GIVEN INSTRUCTION 1: In the end-of-month accounting text, who is named as the author of the poem "Arithmetic"?
GIVEN INSTRUCTION 2: Write a continuation of the end-of-month accounting text, picking up after its last sentence.

End of the Month Accounting

This is just how I feel about arithmetic and balancing checkbooks and figuring out how many yoga students showed up in class this month and whether the rain drenching the front yard means I have to add more eggs to the grocery list.

File:Mmm...fried egg and ham (5075522458).jpg

Arithmetic
by Carl Sandburg

Arithmetic is where numbers fly like pigeons in and out of your head,
Arithmetic tells you how many you lose or win if you know how
    many you had before you lost or won.
Arithmetic is seven eleven all good children go to heaven--or five six
    bundle of sticks.
Arithmetic is numbers you squeeze from you head to your hand to
    your pencil to your paper till you get the answer.
Arithmetic is where the answer is right and everything is nice
    and you can look out of the window and see the blue sky--or the answer
    is wrong and you have to start all over and try again and see how it comes
    out this time.
If you take a number and double it and double it again and then
    double it a few more times, the number gets bigger and bigger and goes
    higher and higher and only arithmetic can tell you what the number is when
    you decide to quit doubling.

INFORMATION PROVIDED:

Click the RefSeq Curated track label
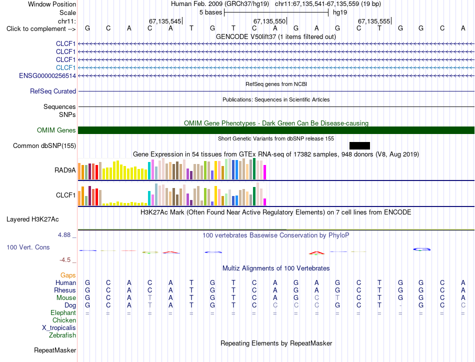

TASK RESPONSE 1: Carl Sandburg

TASK RESPONSE 2:
Arithmetic is where you have to multiply--and you carry the multiplication
    table in your head and hope you won't lose it.
If you have two animal crackers, one good and one bad, and you eat one
    and a striped zebra with streaks all over him eats the other, how many
    animal crackers will you have if somebody offers you five six seven
    and you say No no no and you say Nay nay nay and you say Nix nix nix?
If you ask you mother for one fried egg for breakfast and she gives you
    two fried eggs and you eat both of them, who is better in arithmetic,
    you or your mother?

from Poetry for Young People: Carl Sandburg

Stop by Jama's Alphabet Soup for the Poetry Friday Roundup today.

6 comments:

  1. LOL! Fun poem. I'm always in a tizzy when it comes to numbers (good thing my husband loves math). Love that Sandburg included animal crackers in his poem. You don't have to count them to gobble them up. :)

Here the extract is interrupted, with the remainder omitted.